=== Document segment ===
====

Flexible computational infrastructure, software tools and theoretical consultation are provided to support modeling and understanding of the structure and properties of nanostructured materials. CFN staff members have research expertise in areas that include nanoscale structure formation and assembly processes, bonding and atomic-scale structure, electron transport, optical and electronic excitations in nanomaterials, and homogeneous and inhomogeneous catalysis.  Each user project will be guided by one of the staff scientists with appropriate expertise.  Engagement with staff scientists will follow the needs of the user project, ranging from support for independent computations by the user team to expert consultation or collaboration with the user team as appropriate.


  • Deep learning and data analytics
  • Theory and modeling of soft materials and assemblies of heterogeneous nanostructures
  • Methods to determine the structure and energy of reactive intermediates and transition states along the reactive pathways in catalysis
  • Theory of electron transfer through molecules and nanoscale junctions
  • Efficient methods and algorithms to compute electronic and optical excitations in nanosystems
  • New methods to compute electronic structure of molecules and supramolecular assemblies

Theory and Computation Facility

Computer Cluster

  • 70 high performance nodes consisting of dual 18-core CPUs, two Nvidia K80 or P100 GPUs and 256 GB memory
  • InfinitiBand EDR connectivity and 200 TB GPFS distributed storage
  • 112 dual hex- and 60 dual quad-core nodes
  • Over 12 million core-hours available for each cycle

Visit the CFN cluster Wiki for details

Software for exploring properties of nanomaterials

  • Deep learning frameworks (Keras, TensorFlow and Pytorch)
  • Solid-state techniques based on density functional theory. (VASP, Quantum Espresso, WIEN2k, CP2K)
  • Excited state techniques based on many-body perturbation theory. (Quantum Espresso, VASP, WIEN2k, local)
  • Tools to simulate X-ray core level spectroscopy (FEFF, XSpectra, OCEAN and VASP)
  • Quantum chemistry techniques including DFT based approaches as well as MP2, CASSCF, and coupled-cluster methods. (Gaussian 09 and 16, Q-Chem 4.2 and 5.0, ORCA, and local NWChem)
  •  Classical molecular dynamics simulations with empirical potentials. (CHARMM, LAMMPS, Gromacs, local hybrid Brownian dynamics with Monte Carlo)

====

=== Dataset excerpt ===
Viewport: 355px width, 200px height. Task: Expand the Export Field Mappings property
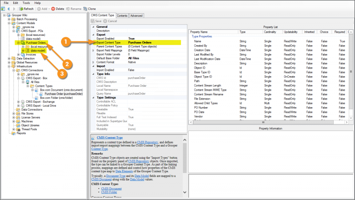(93, 50)
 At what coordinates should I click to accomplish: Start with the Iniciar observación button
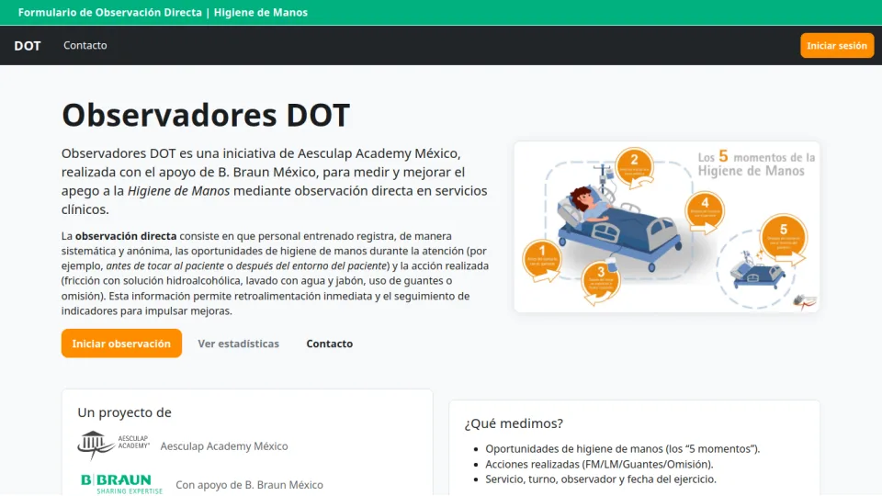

====

Write out everything from "Visit the CFN" down to "Espresso, WIEN2k, CP2K)" in the computing facilities text above, switching "Keras" to "JAX".

=== Answer for this exercise ===
Visit the CFN cluster Wiki for details

Software for exploring properties of nanomaterials

  • Deep learning frameworks (JAX, TensorFlow and Pytorch)
  • Solid-state techniques based on density functional theory. (VASP, Quantum Espresso, WIEN2k, CP2K)